I believe it still is. Consider the case where the symbolic expression emitted for NumBytes is eventually evaluated to a non-positive number or is invalid? Errors in the compilation of the output assembly would point to location in the output asm file not the original as it should.

rafael accepted this revision.May 25 2016, 6:32 AM
rafael added a reviewer: rafael.

LGTM with nits.

I think the interface can be simplified further, but that should be a follow up. What I think should be done in another patch is to make the versions that take an integer be non virtual and just create and forward to the version that takes an expression.

include/llvm/MC/MCObjectStreamer.h
144

NumBytes can be a reference, no?

include/llvm/MC/MCStreamer.h
584

Size is not a parameter of this version, nor is Value.

595

This don't match the signature.

lib/MC/MCAsmStreamer.cpp
828

This is the asm streamer, so it will just print a negative number in the .s.

831

git-clang-format the patch

This revision is now accepted and ready to land.May 25 2016, 6:32 AM
niravd added inline comments.May 25 2016, 7:03 AM
lib/MC/MCAsmStreamer.cpp
828

That's not the case that I'm concerned about.

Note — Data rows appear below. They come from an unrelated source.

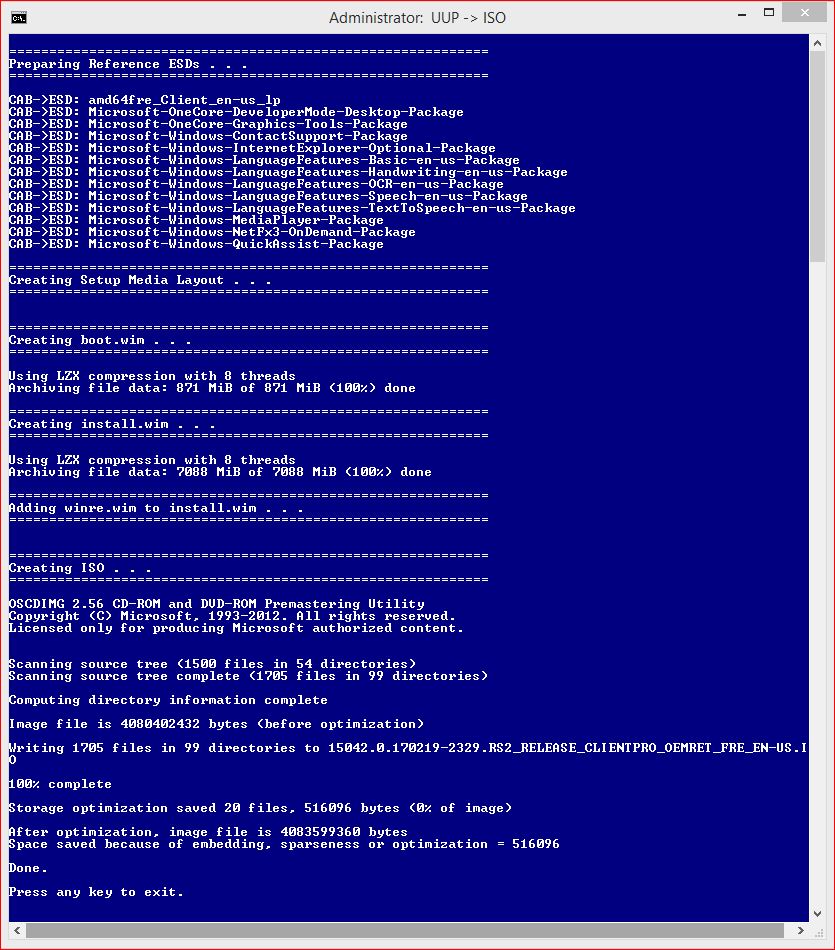Viewport: 835px width, 950px height.
Task: Click the vertical scrollbar thumb
Action: (817, 157)
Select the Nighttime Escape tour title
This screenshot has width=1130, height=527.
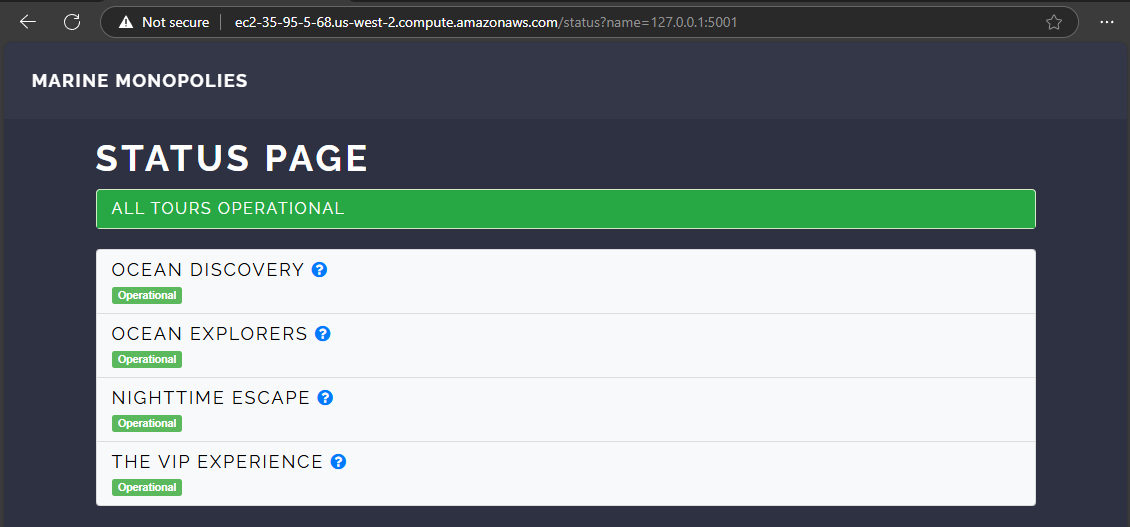pos(210,398)
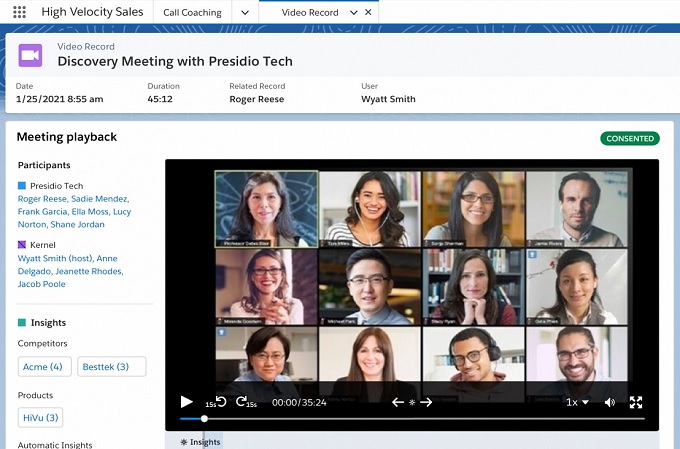Select the Besttek (3) competitor button
The image size is (680, 449).
click(111, 367)
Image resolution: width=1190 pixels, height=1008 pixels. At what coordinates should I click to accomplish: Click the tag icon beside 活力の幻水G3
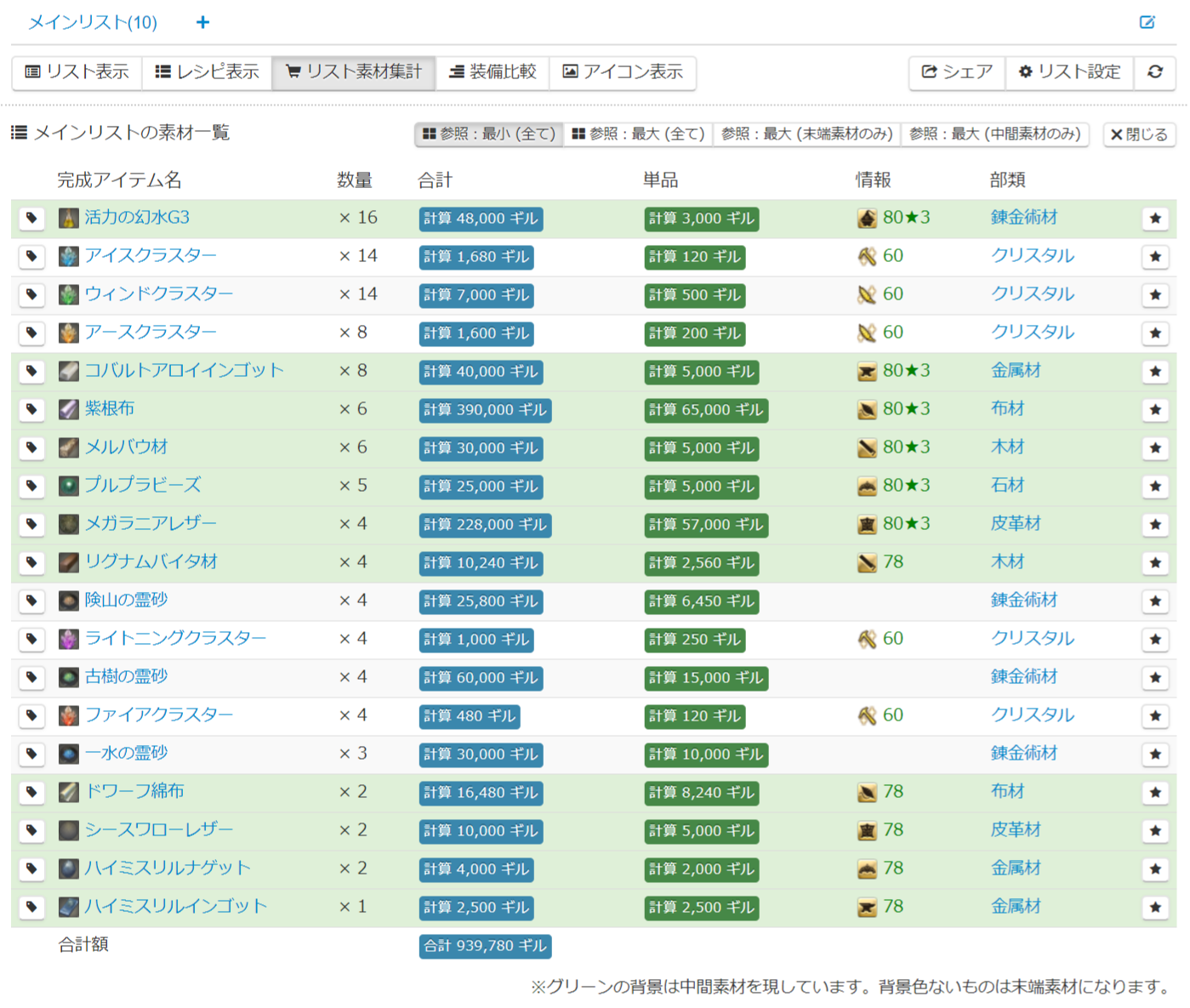pos(31,219)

Let's say it's an expression (TEST1 - TEST0 - 4) for which we don't know should cause an error until we generate an object. With this we will to output this to the file without checking. If it's a problem, we will absolutely error when we attempt to generate an object but we've lost the original location of the error and we'll instead get the location from the new file which we do not gaurantee to be the same.

This breaks the property that generating an assembly and then making an object file has the same output as just generating the object file directly.

That's not the case that I'm concerned about.

Let's say it's an expression (TEST1 - TEST0 - 4) for which we don't know should cause an error until we generate an object. With this we will to output this to the file without checking. If it's a problem, we will absolutely error when we attempt to generate an object but we've lost the original location of the error and we'll instead get the location from the new file which we do not gaurantee to be the same.

For the sake of argument lets say it is clang creating that expression.

If someone is running "clang -S test.c && clang -c test.s" we will
report an error in the .s. There is no way around it: the .s doesn't
have a way to cary the location for use in the error message.

If someone is running "clang -c test.c" we will not use the asm streamer.

This breaks the property that generating an assembly and then making an object file has the same output as just generating the object file directly.

If there is no error, that property is not broken.
If there is an error, that property doesn't exist already. It is
perfectly possible to create a .s that will not assemble.

If there is the desire to change that, what I think should happen is
for -S to create and discard an object file in memory. Without
creating an actual assembler we will never know for sure if a .s can
or cannot be assembled, but that is independent from this change.

Cheers,
Rafael

Just testing phabricator. (it seems to have ignored the previous responses
in this thread; not sure why)

phosek updated this revision to Diff 58445.May 25 2016, 9:53 AM
phosek edited edge metadata.
phosek marked 4 inline comments as done.

I've addressed issues pointed by Rafael and added FIXME comments about the location directives.

The formating still looks funny. There are returns in the same line as
ifs, which I don't think clang format produces.

phosek updated this revision to Diff 58493.May 25 2016, 1:36 PM

The formatting should be fixed now, seems like git-clang-format picked up a wrong style when I ran it before.

This revision was automatically updated to reflect the committed changes.